Undoubtedly, staying in another city was short-term and mainly reflected on the emotional state of the children. This is testified by the assessment of emotional-sensual condition of the children before the trip. For example, 78% of children said they felt emotional elevation and interest when they learnt about the trip to Yaroslavl; 55% of them were females.
The period of staying in another city, the remoteness of one’s homeland, and the age of the respondents play a significant role in cognitive activity of young people, as was shown by the authors. For example, a research of 2017 among foreign education migrants (a sample of 102 people, average age of the respondents – 23.8 y.o.) showed that 84% of them had gathered information about Russia, the city and the educational establishment where they were going to study [2, p. 126].
Satisfaction with an activity or an event is determined by the degree of coincidence between expectations and the result. Before assessing satisfaction with the “University Sessions”, one should define the children’s expectations of the future trip. The answers to the question “What did you expect of the trip to Yaroslavl?” were distributed as follows: 30% – to get acquainted with new interesting people, 24% – to spend good time with their friends, 21% – to get new knowledge about the history of the Yaroslavl land, 17% – to visit historical and cultural places. Thus, over half of the adolescents said their main expectation was to satisfy the emotional-communicative component of needs, which corresponds to the age-related needs of the sample under study. At that, only 4 people of 14 and 16 years old (1% of all respondents) answered that they expected nothing of the trip.
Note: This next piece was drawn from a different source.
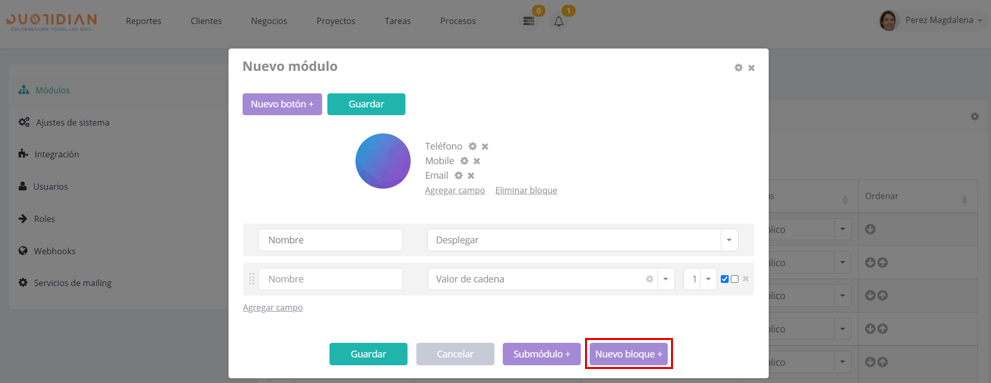
Task: Uncheck the checked checkbox in field row
Action: coord(725,279)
The efficiency of the events organized within the “University Sessions” can be assessed only by the answers of the children involved into the event-oriented space of the program. The question “To what extent was your stay in Yaroslavl within the “University Sessions” equal to your expectations?” was answered with marks “4” and “5” by the majority of respondents (85%), which indicates a high degree of the implementation of expectations. This, in turn, allows making a conclusion of the effective performance of pedagogues who developed and carried out the events of each “University Session”. At that, not a single child spoke about a complete non-coincidence between their expectations and the stay in Yaroslavl. Just 5% of the respondents gave a low mark (2) to the degree of their expectations’ meeting. Among those whose expectations were unsatisfied, the majority were girls of 14-15 y.o.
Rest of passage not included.